== WHAT YOU ARE ASKED TO DO ==
Within the entries below, find the portion that opens with the line containing "This screenshot has height=479, width=609." and closes with the line containing "Task: Open the search". Retype that portion exactly and only.
▬▬▬▬▬▬
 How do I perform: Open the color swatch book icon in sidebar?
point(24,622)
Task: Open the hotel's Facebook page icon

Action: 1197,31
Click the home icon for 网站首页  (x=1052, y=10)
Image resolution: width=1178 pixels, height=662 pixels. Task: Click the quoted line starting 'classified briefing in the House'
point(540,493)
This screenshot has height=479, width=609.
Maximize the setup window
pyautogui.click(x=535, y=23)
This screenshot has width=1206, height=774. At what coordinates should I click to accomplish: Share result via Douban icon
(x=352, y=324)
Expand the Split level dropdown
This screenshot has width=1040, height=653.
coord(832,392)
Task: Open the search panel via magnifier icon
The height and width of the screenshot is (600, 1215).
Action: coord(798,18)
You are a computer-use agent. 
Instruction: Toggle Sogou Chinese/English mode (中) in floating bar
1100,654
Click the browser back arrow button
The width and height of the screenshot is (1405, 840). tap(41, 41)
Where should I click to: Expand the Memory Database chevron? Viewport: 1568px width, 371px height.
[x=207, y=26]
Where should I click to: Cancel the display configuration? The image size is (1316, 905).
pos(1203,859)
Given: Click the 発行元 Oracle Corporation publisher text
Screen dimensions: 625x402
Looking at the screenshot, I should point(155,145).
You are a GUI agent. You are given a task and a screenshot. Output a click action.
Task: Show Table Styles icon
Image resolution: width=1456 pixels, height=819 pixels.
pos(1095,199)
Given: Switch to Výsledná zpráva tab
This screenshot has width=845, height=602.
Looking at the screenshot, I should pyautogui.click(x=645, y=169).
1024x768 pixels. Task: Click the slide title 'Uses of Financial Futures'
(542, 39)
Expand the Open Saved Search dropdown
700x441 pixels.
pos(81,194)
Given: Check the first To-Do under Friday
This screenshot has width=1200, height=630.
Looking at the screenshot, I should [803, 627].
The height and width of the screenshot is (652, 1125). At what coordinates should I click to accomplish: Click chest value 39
▬▬▬▬▬▬
== EXPECTED OUTPUT ==
This screenshot has height=479, width=609.
Maximize the setup window
pyautogui.click(x=535, y=23)
This screenshot has width=1206, height=774. At what coordinates should I click to accomplish: Share result via Douban icon
(x=352, y=324)
Expand the Split level dropdown
This screenshot has width=1040, height=653.
coord(832,392)
Task: Open the search panel via magnifier icon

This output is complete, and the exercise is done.